Tam yanımdan geçip gidecekken elini ellerime hapsettim. Hangi cesaretle yaptığımı inanın bilmiyordum ama artık risk alıyordum, e kaybedecek bir şeyim de kalmamıştı sonuçta. Fakat Mark Hyung beni şaşırtmış ve sıkıca elimi tutarak mutfağa yönelmişti. Şu an 127 yurdundaydık, Taeyong Hyung bizi görünce kafasını kaldırıp gülümsedi fakat bunu bir tek ben fark ettim çünkü artık ezberlediğimiz yurtta yürürken Mark Hyung bir elinde telefon bir şeyler yapıyor diğer eliyle de elimi tutuyordu. Acaba telefonumu cebimden çıkarıp gizlice ellerimizi çeksem fark eder miydi?

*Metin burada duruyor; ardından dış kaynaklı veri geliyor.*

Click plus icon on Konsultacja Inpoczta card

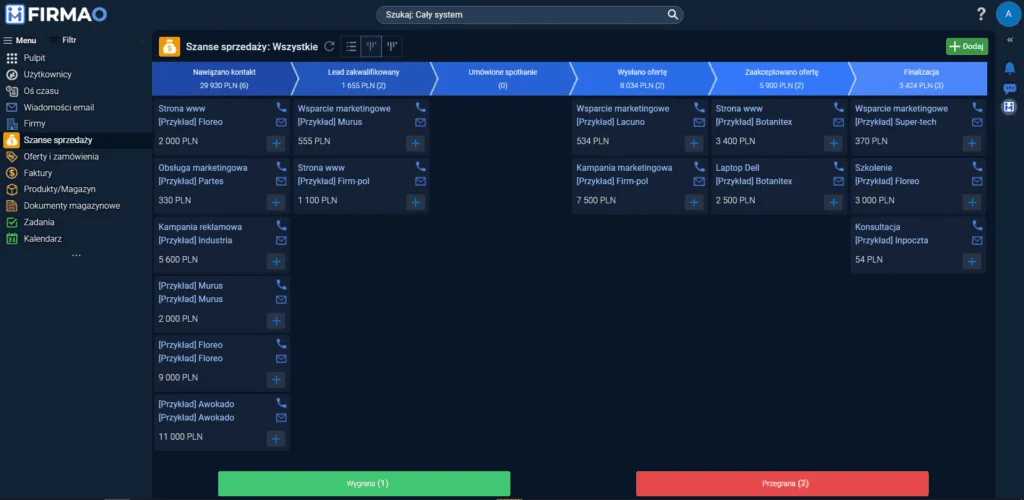pos(971,262)
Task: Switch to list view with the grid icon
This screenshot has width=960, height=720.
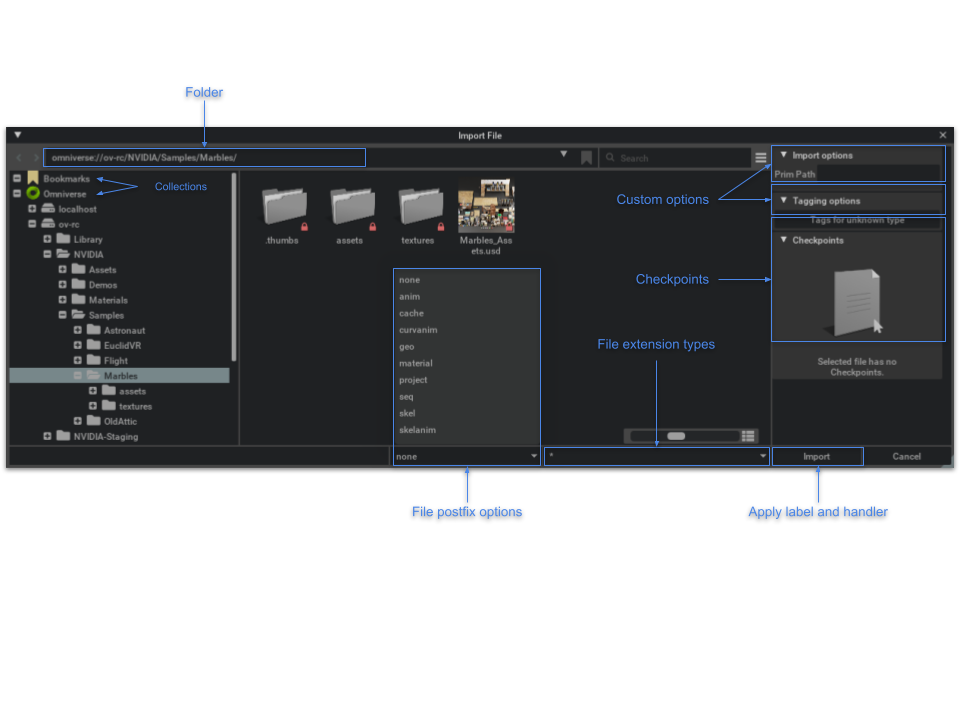Action: tap(748, 436)
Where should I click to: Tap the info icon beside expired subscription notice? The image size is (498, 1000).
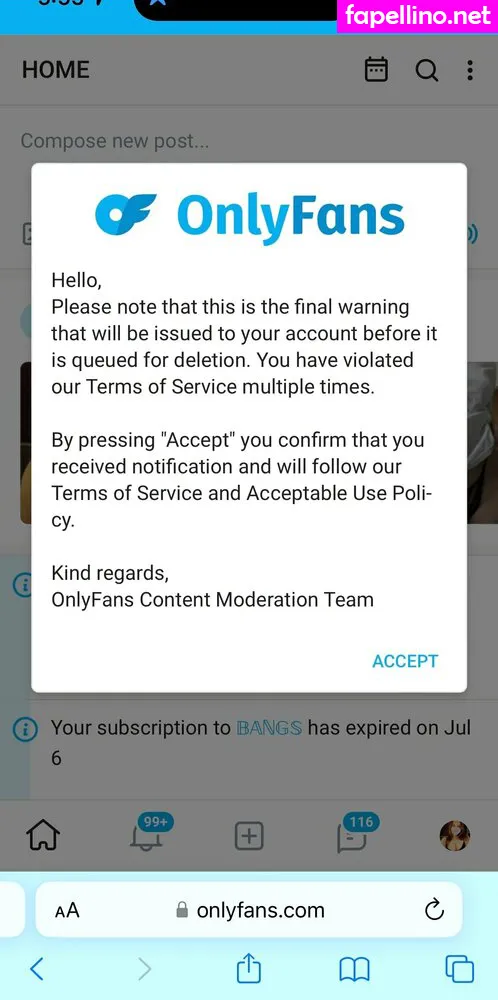point(23,728)
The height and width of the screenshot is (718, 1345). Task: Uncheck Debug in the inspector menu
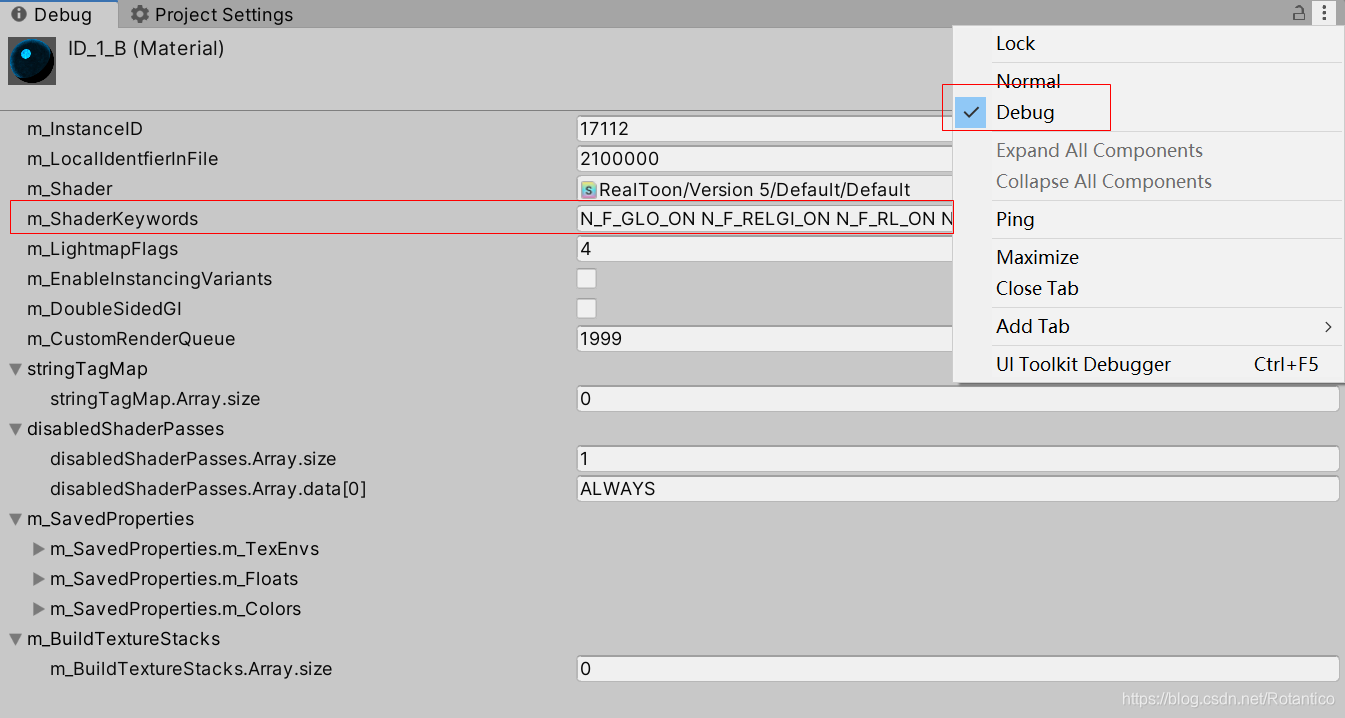[1026, 112]
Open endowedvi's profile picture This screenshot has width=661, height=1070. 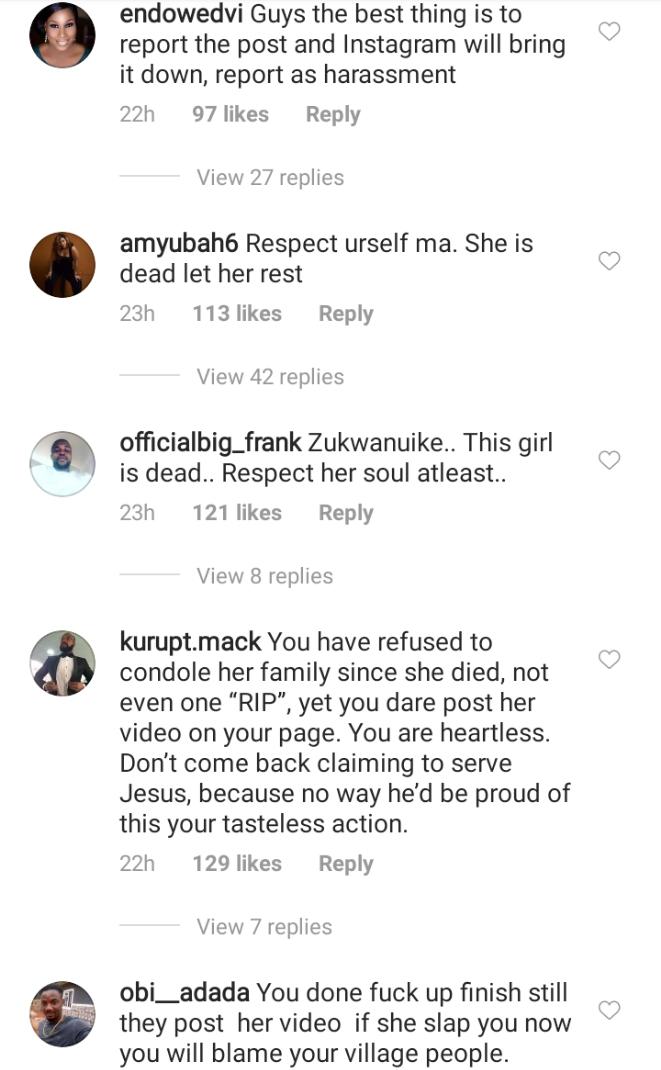click(x=63, y=36)
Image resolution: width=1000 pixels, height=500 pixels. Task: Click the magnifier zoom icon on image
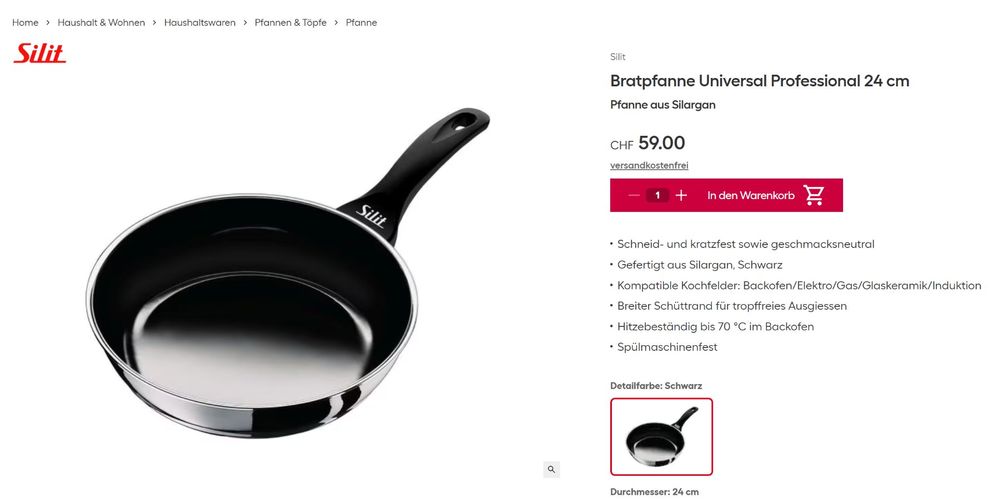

Mutfağa girince telefonunu cebine koydu, hala elimi bırakmamıştı ve kulaklıktaki Skillet-The Last Night kulaklarımı dövüyordu. Bu kadar yüksek sesle dinlemese de olurdu sonuçta, kahve bardaklarımızı tek elle çıkarıp masaya koydu. Toz kahvenin kapağını açtı ve bardakların içlerine tozu yeteri kadar koyup kapattı. Ocaktan önceden ısıtılmış ve hala soğumamış olduğu üstünden çıkan dumandan belli olan kaynar suyu bardaklara doldurdu. En son süt tozu döktü ve diğer eliyle bana fincanı uzattı. Kendi fincanını da aldı ve balkona çıktık. Hala aynı müziği dinliyorduk, baştan baştan bir daha çalıyordu. Ve hala ellerimiz bir arada idi, balkona çıkana kadar.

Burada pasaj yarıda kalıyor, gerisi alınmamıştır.